Variations in the reported incidence of clinical chorioamnionitis are wide, ranging from 7% to 29%.28 In the present study, the finding that 8.9% of women in our cohort showed clinical evidence of chorioamnionitis is similar to data from a recent report evaluating a retrospective cohort of 430 patients with PPROM that had a clinical chorioamninitis prevalence of 13%.29 In contrast to histologic chorioamnionitis, no parameters studied in our cohort could be used to predict which women were at a high risk for developing clinical chorioamnionitis. This finding is inconsistent with ones from previous reports published in the 1990s by different authors.828 The discrepancy between our findings and those of other groups may be related to recent changes in PPROM management regarding the recommended timing of delivery and antibiotic treatment, and different gestational ages at the time of inclusion. The routine policy of management for women with PPROM in our hospital, including the use of prophylactic broad-spectrum antibiotics and induction of labor at around 34.0 weeks, may reduce the risk of developing clinical chorioamnionitis that may occur late in the course of intrauterine infection and thus influence the identification of patients destined to develop an obvious symptomatic infection.

Our study had a number of limitations. First, the investigation was limited by its retrospective nature. Our findings should therefore be confirmed by prospective studies. Second, we lacked data for some previously reported important biomarkers in non-invasive samples of women presenting with PPROM, such as cervicovaginal fluid,20 which help clinicians discriminate between women at high risk and low risk for subsequent histologic chorioamnionitis. Third, we did not perform a full characterization of inflammatory cytokines in the AF samples, as previously reported for women with PPROM; we only measured IL-6 levels, as AF IL-6 concentrations are consistently reported to be the best predictor of histologic chorioamnionitis.14 Fourth, our results were not validated in a different hospital or with a different patient population. Therefore, the generalizability of our non-invasive model is limited. Fifth, the design of our study is likely to reduce the statistical power available to test our hypothesis by dichotomizing continuous independent parameters,30 although the final results are almost the same whether the variables added to the multivariate model were continuous variable or dichotomized. C-index values for model 1 and 2 with all continuous variables retained as continuous were 0.768 and 0.786, respectively. The strength of this study is that the influence of histologic chorioamnionitis on neonatal outcomes was evaluated, and the importance of predicting histologic chorioamnionitis was therefore evaluated in terms of improving the outcomes of pregnancy management for cases of PPROM.

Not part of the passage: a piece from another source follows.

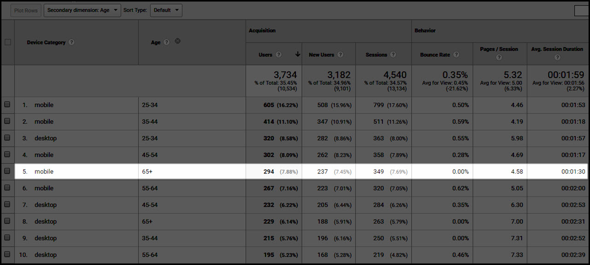This screenshot has width=590, height=265.
Task: Remove Age secondary dimension with X icon
Action: [177, 41]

In conclusion, a model based on non-invasive clinical and laboratory parameters (gestational age and maternal CRP) was effective for predicting the subsequent development of histologic chorioamnionitis in women with PPROM. Invasive test results requiring amniocentesis, such as AF IL-6 levels, did not add predictive information to the non-invasive model in this setting. None of the parameters studied (non-invasive or invasive parameters) could be used to identify women at high risk for the development of clinical chorioamnionitis. Additional large, prospective studies, especially those focused on serial estimations of clinical and laboratory variables, are required to confirm our findings.